## 与えられた課題 1
野外で算数を学ぶことを扱った記事本文について、「北欧発「野外で算数を学ぼう」」から「森林ライターの浜田久美子さんが森の効能について伝える3回シリーズの3回目です。」に至るまでのすべてを書き写しなさい。
## 与えられた課題 2
野外で算数を学ぶことを扱った記事本文のうち、「10年ほど前、仕事でご一緒した」で始まる段落を、主な事実を残したまま箇条書きに改めなさい。
## 与えられた課題 3
北欧で広まる野外での算数の学びを紹介した記事本文を、最後の文のあとから書き進めなさい。

## 記事本文
===============

北欧発「野外で算数を学ぼう」自然学校で子どもが伸びる!「北欧教育」の最先端を森林ライターが伝授
『水はどこからやってくる? 水を育てる菌と土と森』浜田久美子3/3
2024.08.31
作家:浜田 久美子
多様な生き方、多様な学びが広まっていますが、「算数」だけは部屋のなかで紙やタブレットの数字を見つめるしかないと思っていませんか。いま野外で算数を学ぶことが注目されています。
森林ライターであり、子どもの教育に高い関心がある浜田久美子さんに、北欧で広まっている「野外で算数」について教えてもらいました。森で算数を学ぶことによって学びへの意欲が高まるだけでなく、理解度が高まるといわれています。
森林ライターの浜田久美子さんが森の効能について伝える3回シリーズの3回目です。
1回目「ストレス解消や腸活に「森遊び」がまさかの好影響。最新技術でわかった「森の効能」を森林ライターが解説」を読む。
2回目「課題発見→課題解決できる子どもを育てる「森」での遊びかた」を読む。
●浜田久美子さんプロフィール
東京生まれ。早稲田大学第一文学部心理学専修卒業。横浜国立大学大学院中退。精神科カウンセラーを経て、木と森の幅広い力と魅力に出合い作家に転身。森との接点が失われた時代に、もう一度森と人がより良い関係をつくるために挑む人々を取材している。
野外で算数!?
10年ほど前、仕事でご一緒したスウェーデンの教育学の先生のお話です。これまで室内で勉強することが当たり前だとされてきていたものの、野外に出て勉強したほうが理解度、定着度が良い傾向に気づき、研究が進んでいったこと。その結果、最も成績が良くなったグループは、野外での体験的な学びと室内での定着、という組み合わせであったこと。今では、スウェーデンでは多くの学校で積極的に外に出ての授業が行われていること。

===============

## 資料
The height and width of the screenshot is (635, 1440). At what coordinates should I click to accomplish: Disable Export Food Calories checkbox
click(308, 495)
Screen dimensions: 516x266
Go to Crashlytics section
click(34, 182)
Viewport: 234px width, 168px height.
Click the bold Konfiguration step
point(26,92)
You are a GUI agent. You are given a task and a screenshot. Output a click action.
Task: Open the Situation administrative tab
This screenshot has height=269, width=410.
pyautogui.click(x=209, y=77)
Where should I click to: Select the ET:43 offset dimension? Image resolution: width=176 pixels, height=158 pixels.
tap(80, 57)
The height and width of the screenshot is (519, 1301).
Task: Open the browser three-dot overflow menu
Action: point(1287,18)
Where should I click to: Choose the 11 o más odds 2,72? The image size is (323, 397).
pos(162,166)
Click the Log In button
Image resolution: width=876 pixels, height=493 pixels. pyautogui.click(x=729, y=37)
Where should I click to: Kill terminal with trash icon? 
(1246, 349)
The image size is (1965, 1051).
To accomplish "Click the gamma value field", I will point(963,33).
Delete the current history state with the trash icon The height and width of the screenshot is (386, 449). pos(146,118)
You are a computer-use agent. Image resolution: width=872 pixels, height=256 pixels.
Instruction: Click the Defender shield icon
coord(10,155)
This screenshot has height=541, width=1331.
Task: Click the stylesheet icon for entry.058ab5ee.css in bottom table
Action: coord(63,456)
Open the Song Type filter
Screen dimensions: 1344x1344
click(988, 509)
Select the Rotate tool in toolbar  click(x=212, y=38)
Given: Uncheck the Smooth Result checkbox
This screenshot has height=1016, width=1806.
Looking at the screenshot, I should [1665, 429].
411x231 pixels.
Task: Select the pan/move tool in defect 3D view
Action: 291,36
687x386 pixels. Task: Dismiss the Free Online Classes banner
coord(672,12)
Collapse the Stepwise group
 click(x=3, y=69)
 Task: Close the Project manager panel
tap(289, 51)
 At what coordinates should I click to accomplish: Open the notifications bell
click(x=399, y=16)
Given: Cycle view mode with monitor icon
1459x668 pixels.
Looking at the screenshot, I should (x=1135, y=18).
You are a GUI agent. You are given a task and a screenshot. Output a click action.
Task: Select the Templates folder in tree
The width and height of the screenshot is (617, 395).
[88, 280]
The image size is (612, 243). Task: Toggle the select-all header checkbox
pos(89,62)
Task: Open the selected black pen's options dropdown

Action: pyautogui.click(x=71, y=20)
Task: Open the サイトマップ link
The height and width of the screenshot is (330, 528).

===============

## 最終解答 1
北欧発「野外で算数を学ぼう」自然学校で子どもが伸びる!「北欧教育」の最先端を森林ライターが伝授
『水はどこからやってくる? 水を育てる菌と土と森』浜田久美子3/3
2024.08.31
作家:浜田 久美子
多様な生き方、多様な学びが広まっていますが、「算数」だけは部屋のなかで紙やタブレットの数字を見つめるしかないと思っていませんか。いま野外で算数を学ぶことが注目されています。
森林ライターであり、子どもの教育に高い関心がある浜田久美子さんに、北欧で広まっている「野外で算数」について教えてもらいました。森で算数を学ぶことによって学びへの意欲が高まるだけでなく、理解度が高まるといわれています。
森林ライターの浜田久美子さんが森の効能について伝える3回シリーズの3回目です。

## 最終解答 2
- 約10年前、仕事で一緒になったスウェーデンの教育学の先生から聞いた話である。
- 室内での勉強が当然とされてきたが、野外で勉強したほうが理解度・定着度が良い傾向があると気づかれ、研究が進んだ。
- その結果、最も成績が良くなったのは、野外での体験的な学びと室内での定着を組み合わせたグループだった。
- 現在のスウェーデンでは、多くの学校で積極的に外に出る授業が行われている。

## 最終解答 3
算数に国語に理科、社会、いわゆるザ・勉強というような科目こそ、野外で学ぶことによる理解度、定着度が進むという話はとても新鮮でした。お話のあと、実際に外に出て大人たちが体験もしました。
二人ペアでの「カメラ」というワークでは、一人がカメラ役になって目隠しして連れていかれた場所で「カシャッ」と口にして何かの写真を撮る(つもり)ものでした。その撮ったものの形や色、大きさなどをペアの人に後で説明するのです。私は、木のそばに連れていかれたので、顔を上げたときに目の前にあった葉っぱを「写し」て、それを説明した記憶があります。
その他いろいろなワークを終えて、室内に戻ってグループで体験のシェアをしたとき、札幌で小学校の校長先生をしているという男性が感動の面持ちで言いました。
「カメラのあのカシャッが本当に大事なんですよ。よく観察するようにとか、特徴を書き出すとか、そういうことではなく、自分がカメラとなってそのままを写しとる、という全身を使って捉えることで、大きいとか長いとか形とか、概念的なことが子どもたちにはすごく入ると思いました」と。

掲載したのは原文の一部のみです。